Rebecca K. Reynolds

Honest Company for the Journey

He Planted Seven Peonies

He planted seven new peonies for me out front yesterday.

He was wearing that green flannel shirt, work-worn through in the back side, and as he threw that shovel down through the bed liner and busted up the March earth, I stood barefoot on the crumbled up sidewalk we can't afford to fix, and I thought,

"I don't know why I never bought these till now; we've been here 12 long years." I guess it felt like an extravagance at $4.97 each.

Because you hold out so long sometimes. You wait for that first job to take off, and then for the second job to turn into something that will help you heal from the first one.

You wait for your babies to figure out how to walk, holding their fat fingers while gravity yanks at them like a hungry sea. You put your hand over the coffee table corner so they don't hit their heads, and then you watch them drive off with some kids you don't even know to New Orleans for a couple of nights, and you hold your breath and say, "This is alright. I went to Berkeley younger than that." But you're scared too, blaming yourself for everything you are afraid you didn't say or didn't do and wondering if you loved them too much or too little.

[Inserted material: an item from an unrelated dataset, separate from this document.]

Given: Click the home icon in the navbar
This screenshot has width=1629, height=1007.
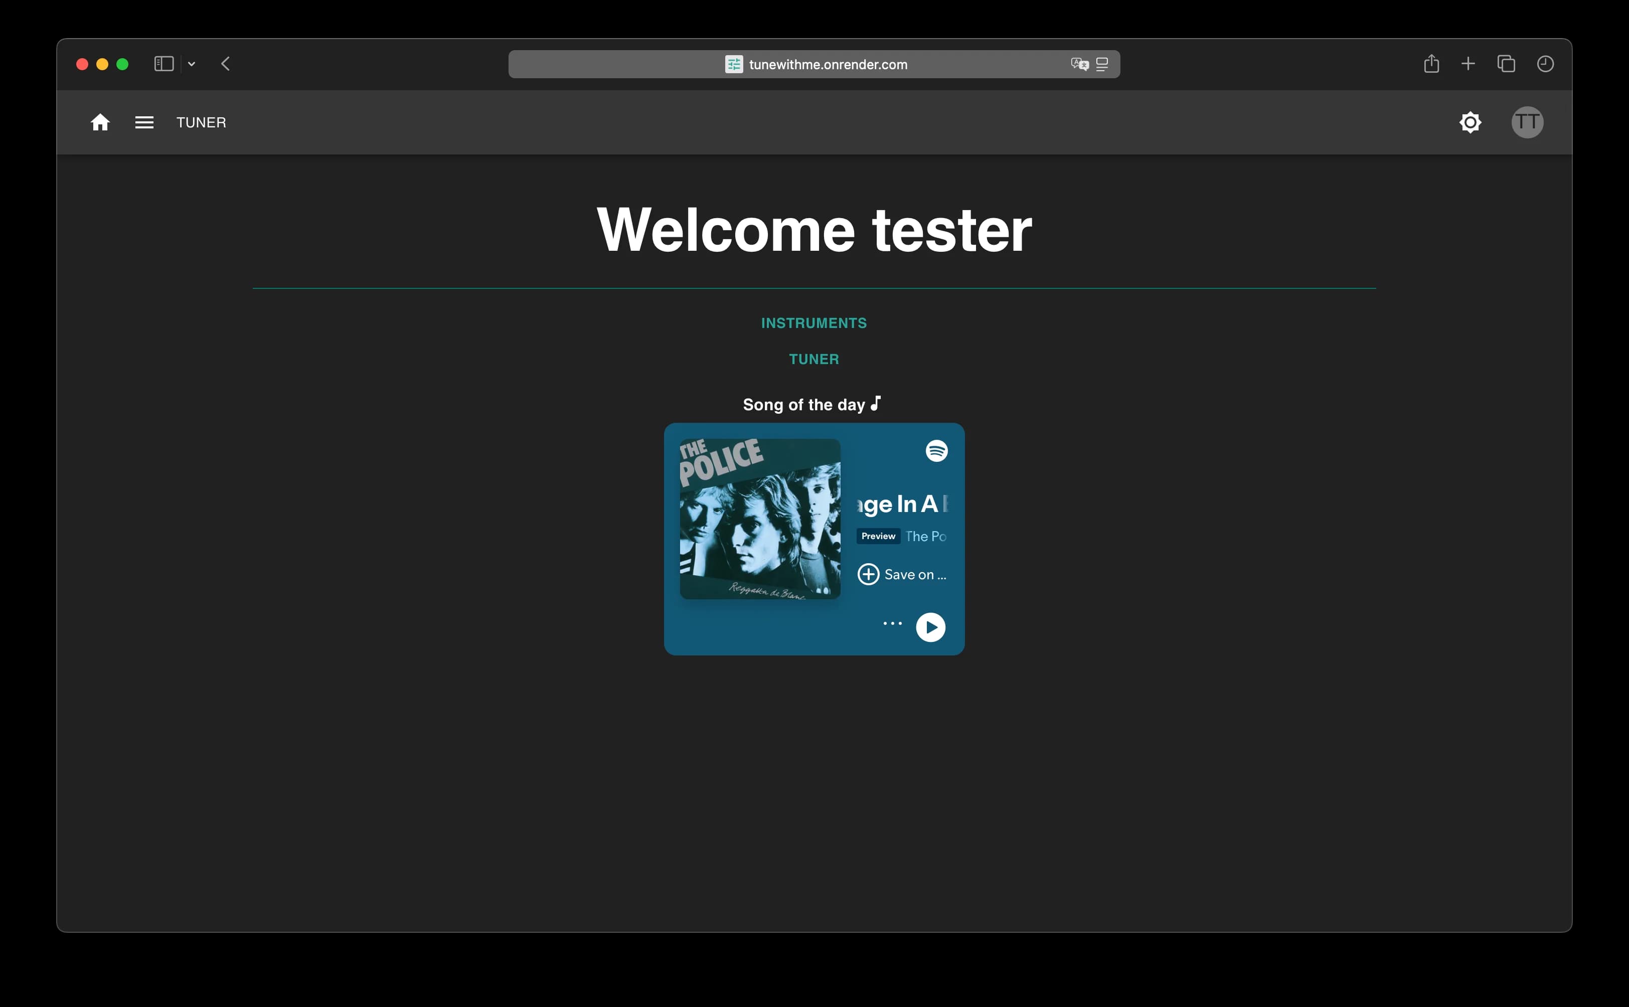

You stand in the quiet kitchen and start to pick up the dirty dishes, searching for some kind of confirmation, some kind of GPA, or receipt, or sentence proving that your idealism was foolishness or something sacred, where everything ends up alright after all.

During all that waiting, I've spent $40 bucks on the stupidest things, necessities that didn't poke pretty hands up through black mulch then stretch out their arms like a little four-year-old girl yawning in church, sucking in the air her parents have exhaled while singing, "Surely the presence of the Lord is in this place." But that's something she knows already, because when she opens her fingers into two handfuls of heaven-on-earth, she finds a dozen sweet ants, honey-drunk like an elder board who wasn't expecting the Living God to show up in the middle of an action plan.

And as hard as I've worked, and as much as I've failed, and as much as I've tried to recuperate, and rejuvenate, and jimmy rig, all you do to grow peonies is stick them down in good soil. That's it. And for a hundred or maybe a thousand years, it's done.